• **PASSAGE FOR REVIEW**
Okay, let's look at the issue logic here and a pipeline diagram.

So here we have OP A, B, C, D, E, F, so we have straight line code, no branches.

And we have things flowing down the pipe. And we have our nice pipeline diagram.

And one of the cool things is now that we have a two wide superscalar, we can

actually violate a rule that we had before, which said two things cannot be in

the same pipe stage at the same time, temporally, cuz time, time runs from left

to right in this diagram. So here we have two things to do.

You could go to stage two operands, or two operations or two instructions in the

fetch stage. And, we're just gonna name, because we

don't have a great name for these things, we're gonna call these A and, A0 and A1

and B0 and B1 to represent the different execution unit stages.

So in an ideal world, this is pretty sweet.

In this, in this at least for this code here, we actually have a clocks per

instruction of one half. That's pretty awesome.

And as I said, we can have two, two instructions in the same stage of the

pipe. Okay.

Let's look at a little bit more complex code sequence here.

We have add, loads, some more loads, an add, a load.

Your issue logic, that swapping logic actually will have to move instructions

around in this case. So we have this add and this load.

Well this is actually easy. The add goes to the A unit, the load goes

to the B unit. No problems there.

Okay, so now we have the load. Uh-oh, loads in, we fetched it and it's in

the instruction register zero. That means it wants to go to the A pipe,

but we need to swap these two. So, you can see here, this is how we draw

this. We actually say this add is going to the A

pipe here and that's the opposite of what's going on there.

But, there's still those stalls going on, at least in this example.

And then finally here we actually are going to get a structural hazard.

And the structural hazard introduces a stall.

So, we fetch these two loads simultaneously, or we can only execute one

load at a time. So, we need to stall one of the loads in

the decode stage and push that out of the limit.

So, it actually has a different pipeline diagram than the no stall, or the no

conflicts, no structural hazard example. Okay, so a let's look at a, little bit

more complex example here, a dual issue data hazard.

What happens when you have data hazards? So unfortunately when you have data

hazards you can actually, this is without any bypassing.

This, this first, this first example, this first two instructions here don't have any

data hazards. But here we have a write to register five,

and a read from register five. And, this is a read after write hazard.

• **TASKS TO COMPLETE**
- 1) Using the transcript on pipeline issue logic, decide whether each statement below agrees with it, answering yes or no and quoting the words that settle it. (a) Two instructions can sit in the same pipe stage at the same time. (b) The straight-line code example has a clocks per instruction of two. (c) Only one load can execute at a time.
- 2) Print the part of the transcript on pipeline issue logic between "So here we have OP" and "nice pipeline diagram.", inclusive.
- 3) In the transcript on pipeline issue logic, which register is written and then read in the read after write hazard?

Stored items:
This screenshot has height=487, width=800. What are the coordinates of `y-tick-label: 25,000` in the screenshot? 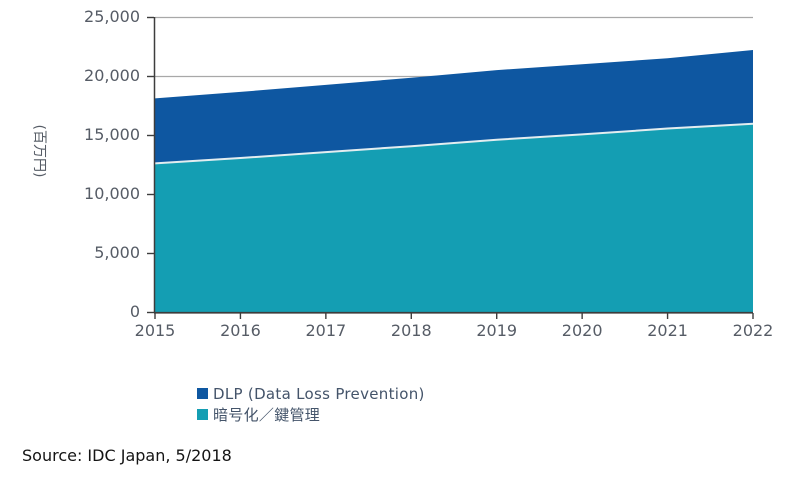 It's located at (112, 16).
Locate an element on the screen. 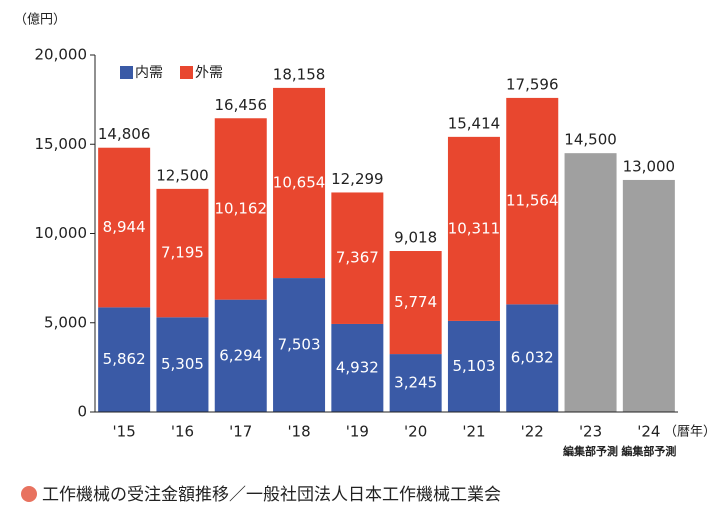  value-label: 5,103 is located at coordinates (474, 366).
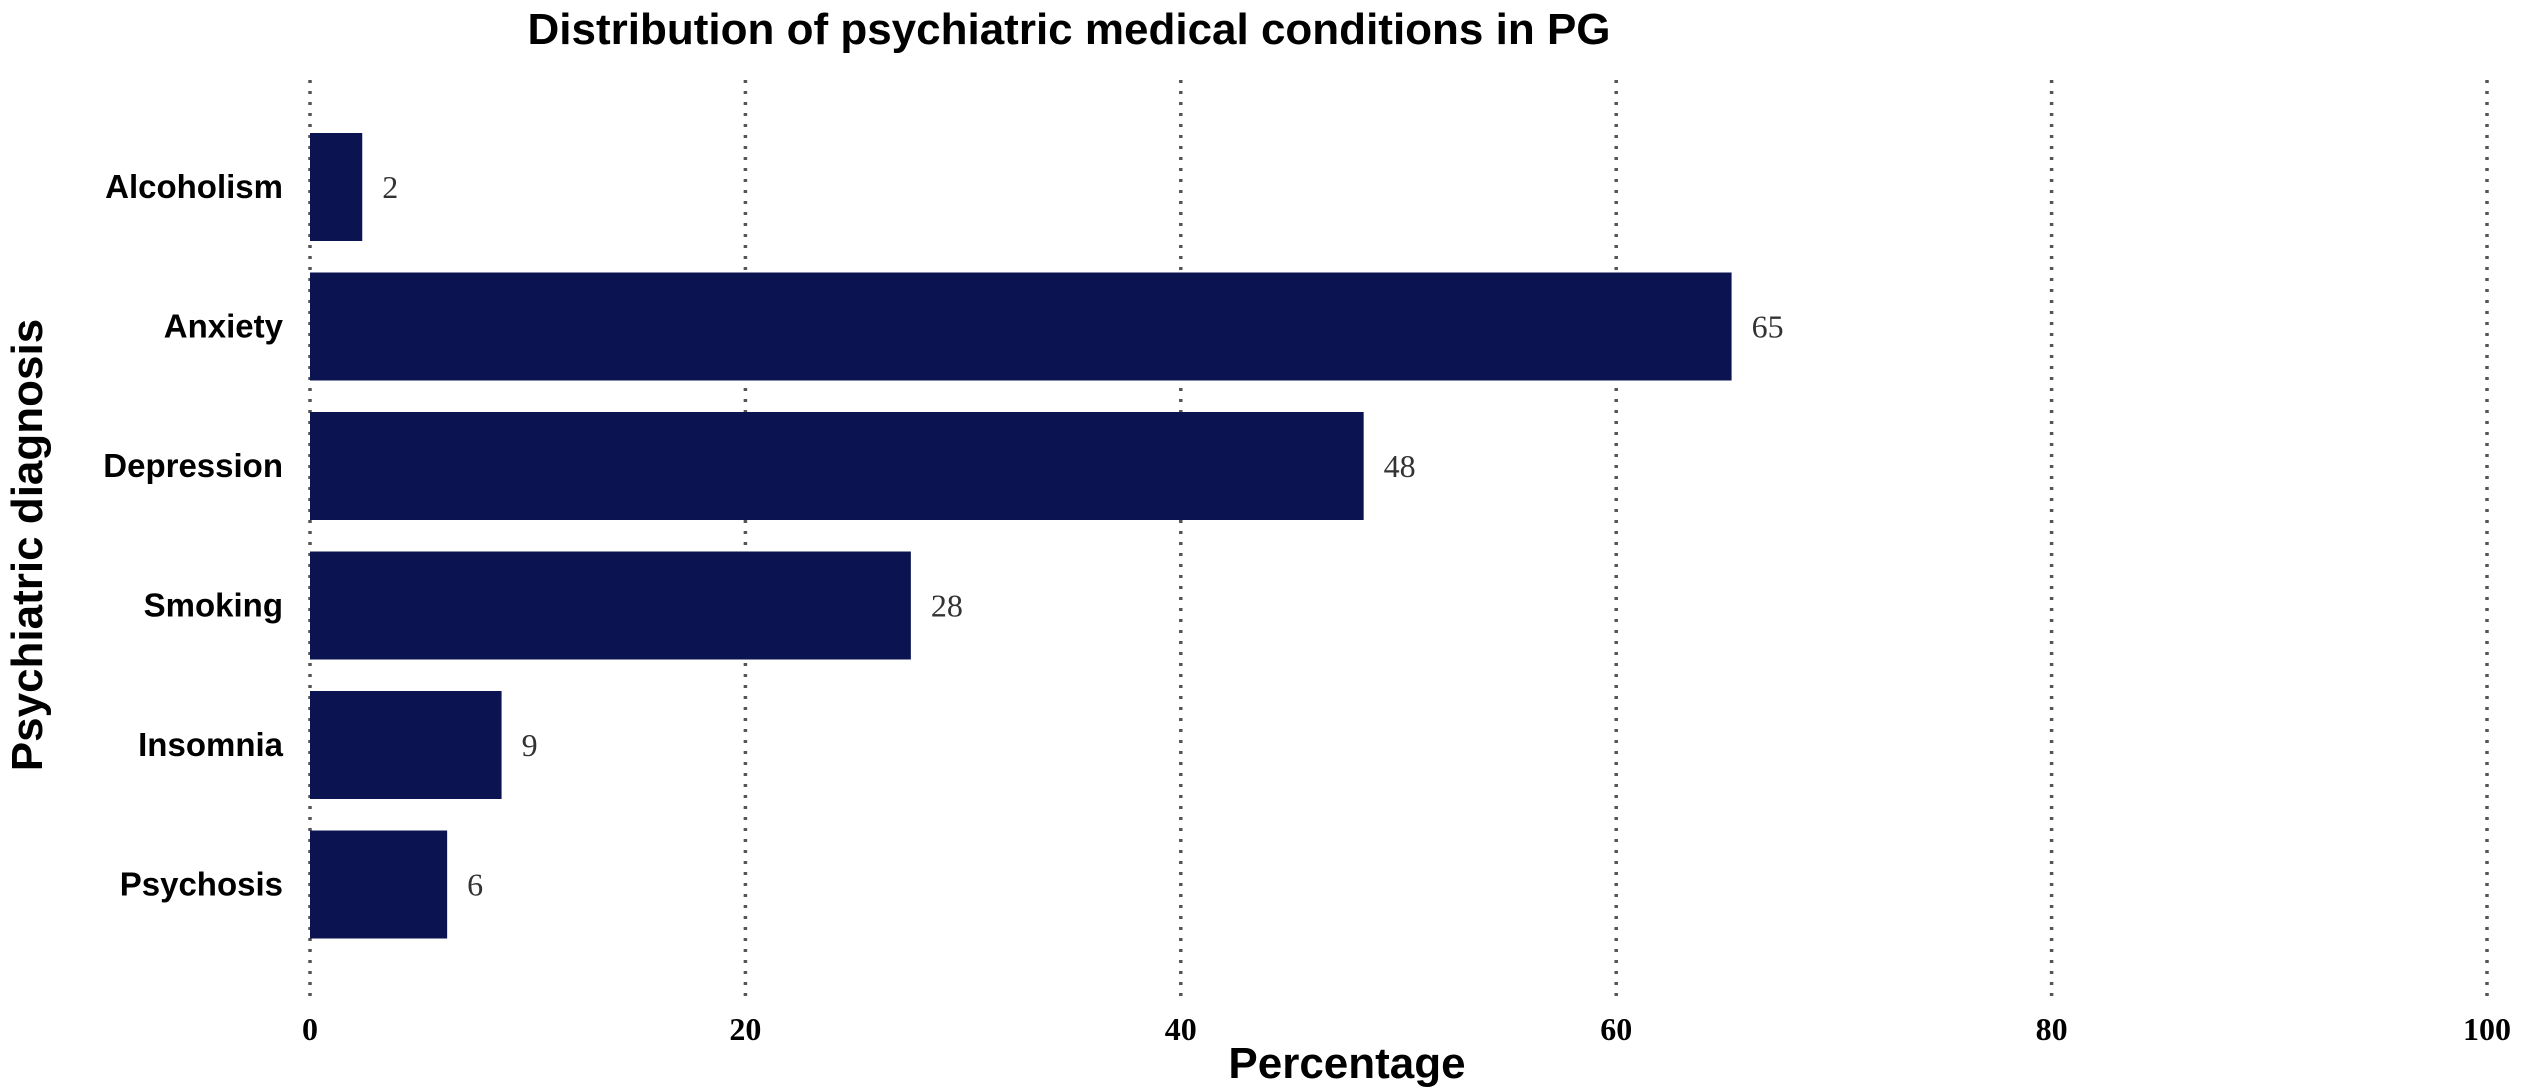  I want to click on data-label-anxiety: 65, so click(1768, 327).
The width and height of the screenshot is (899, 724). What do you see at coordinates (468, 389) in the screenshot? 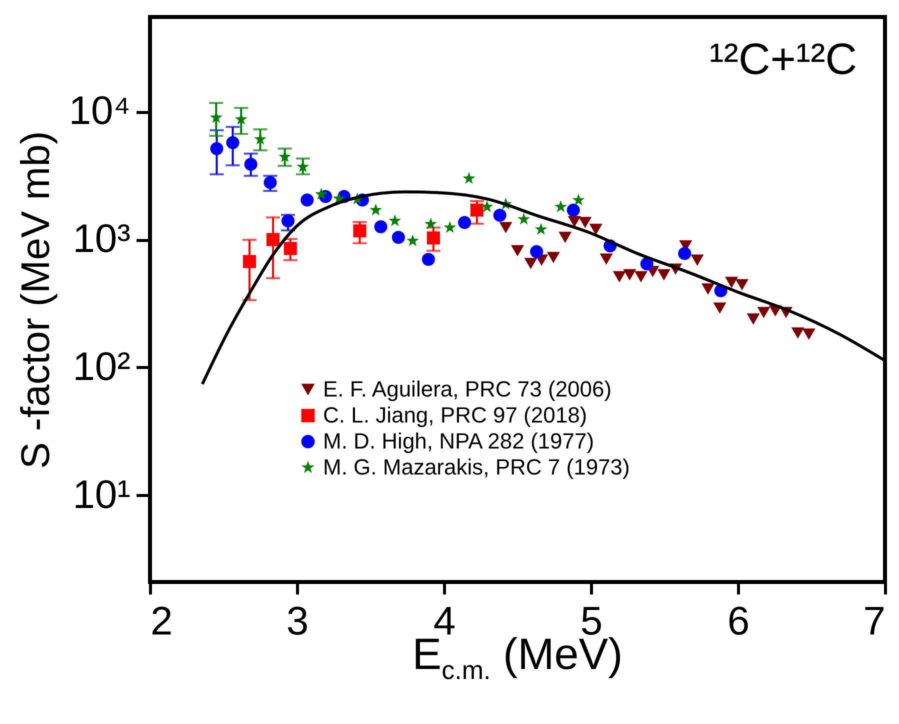
I see `legend-label: E. F. Aguilera, PRC 73 (2006)` at bounding box center [468, 389].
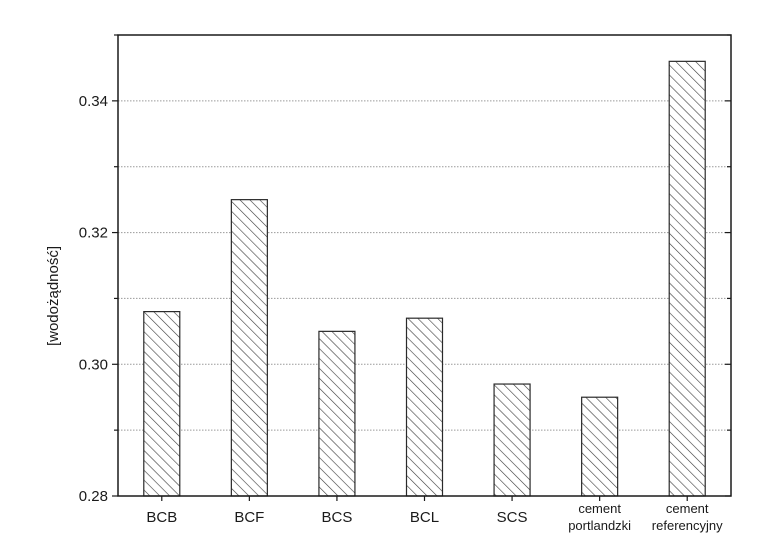 The height and width of the screenshot is (537, 782). What do you see at coordinates (94, 364) in the screenshot?
I see `y-tick-label-1: 0.30` at bounding box center [94, 364].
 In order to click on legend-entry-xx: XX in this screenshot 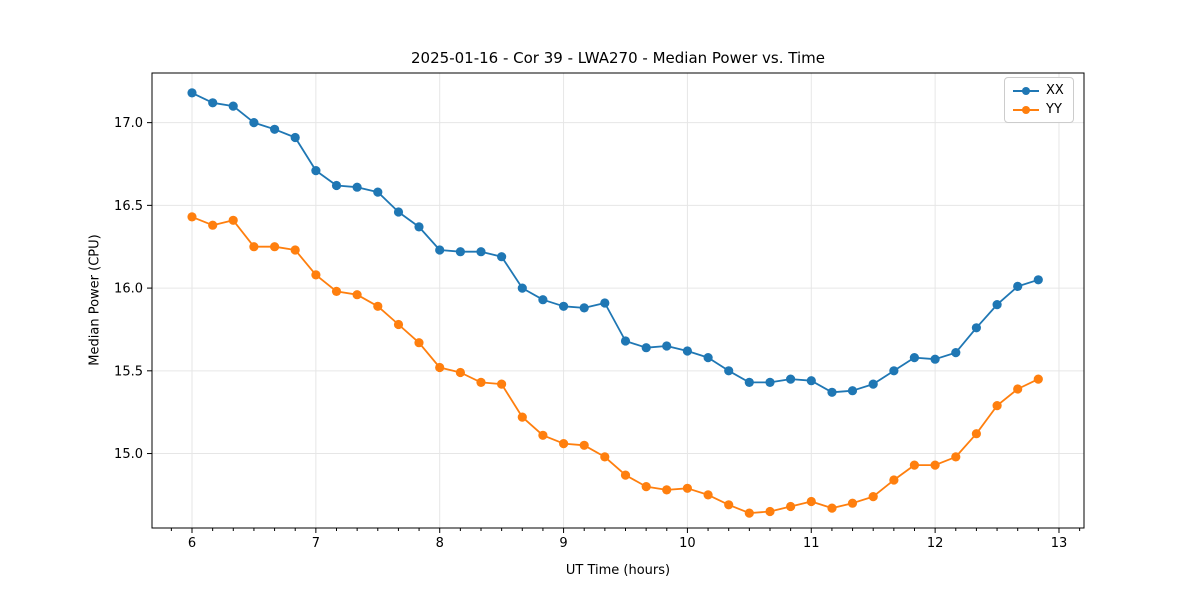, I will do `click(1038, 90)`.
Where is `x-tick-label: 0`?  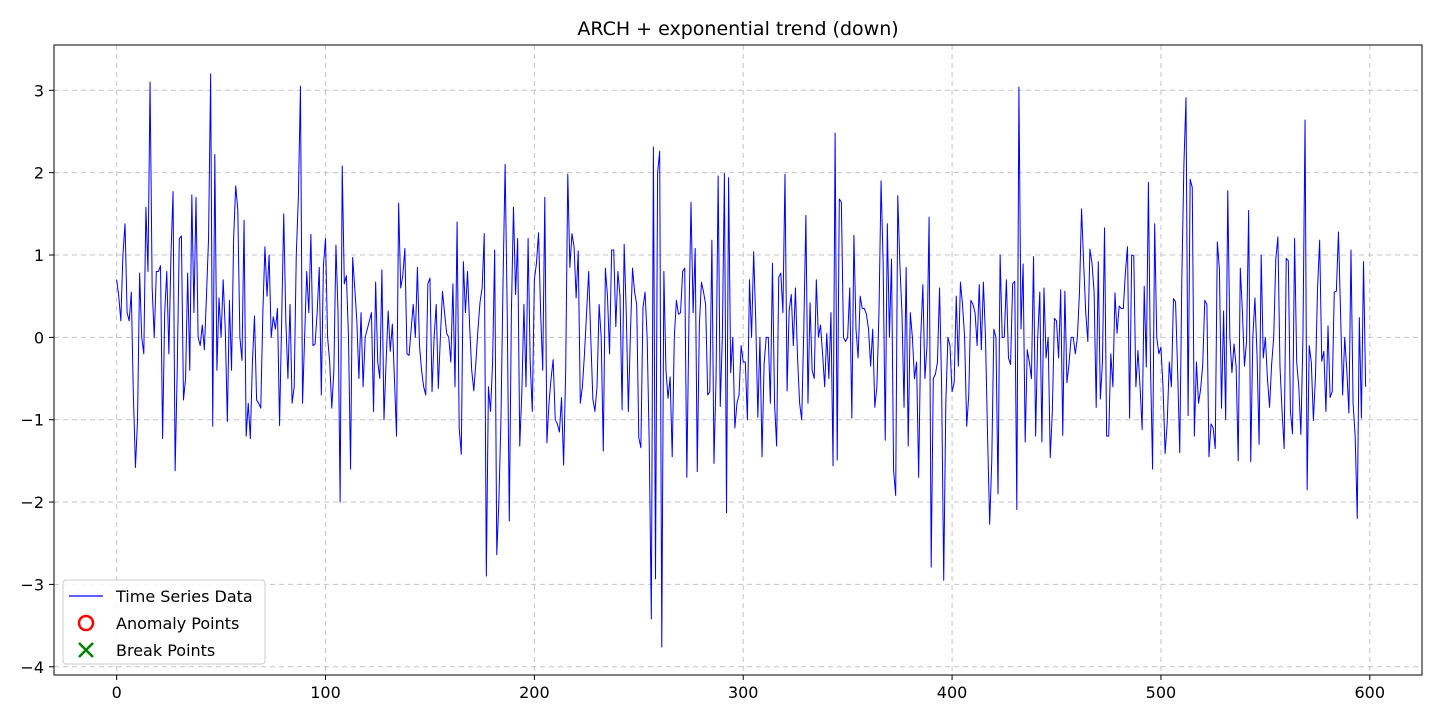 x-tick-label: 0 is located at coordinates (117, 692).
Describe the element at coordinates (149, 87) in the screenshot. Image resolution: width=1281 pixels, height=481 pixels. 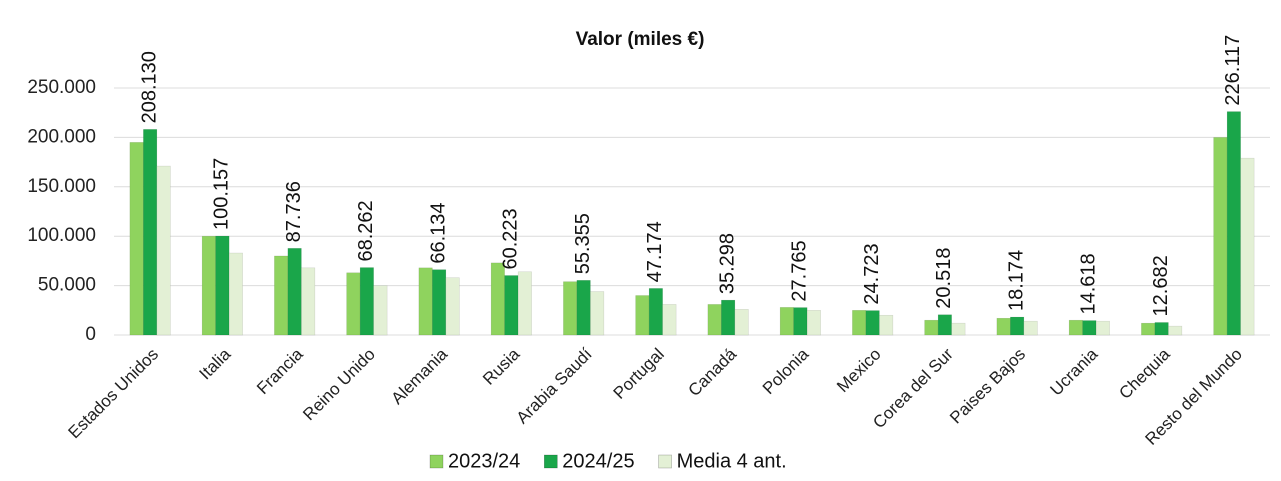
I see `value-label: 208.130` at that location.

• **EXERCISE ANSWERS**
- 1)
(a) Yes: "we can have two, two instructions in the same stage of the pipe"
(b) No: "we actually have a clocks per instruction of one half"
(c) Yes: "we can only execute one load at a time"

- 2)
So here we have OP A, B, C, D, E, F, so we have straight line code, no branches.

And we have things flowing down the pipe. And we have our nice pipeline diagram.

- 3) Register five.